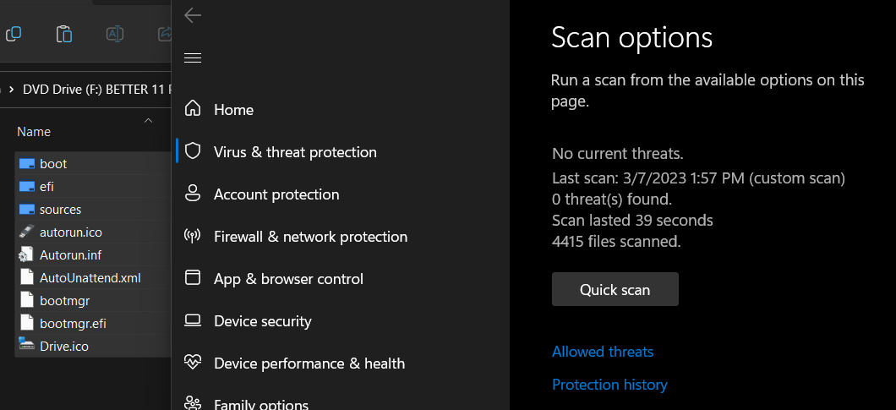
Task: Select the AutoUnattend.xml file
Action: coord(90,278)
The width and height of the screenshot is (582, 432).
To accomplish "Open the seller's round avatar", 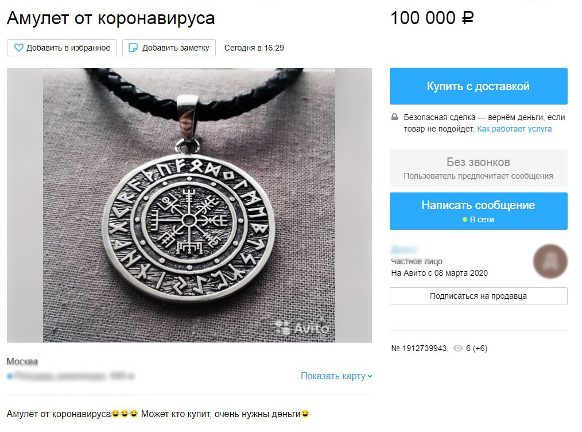I will click(550, 261).
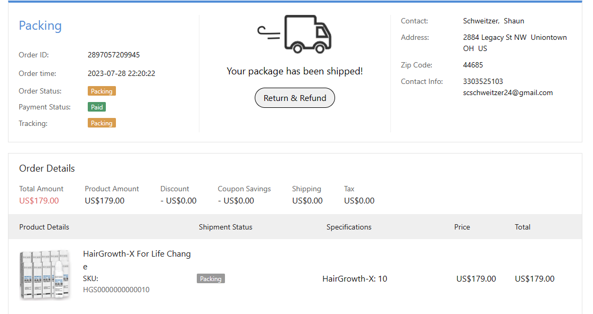Open the HairGrowth-X product thumbnail image
This screenshot has height=314, width=593.
[45, 275]
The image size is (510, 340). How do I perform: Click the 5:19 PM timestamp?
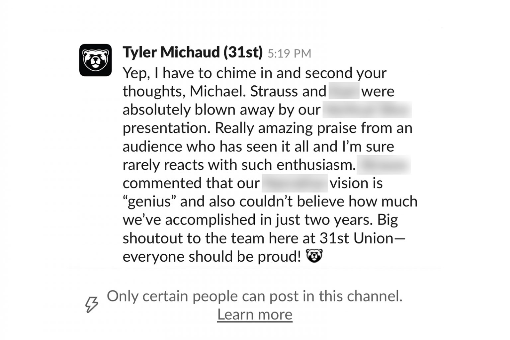(x=289, y=53)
· · · · ·
## Work instruction
Could you repeat exactly the lines from the one containing "The image size" through the last line of the records, both included, without the pictures?

## Response
The image size is (510, 340). How do I perform: Click the 5:19 PM timestamp?
(x=289, y=53)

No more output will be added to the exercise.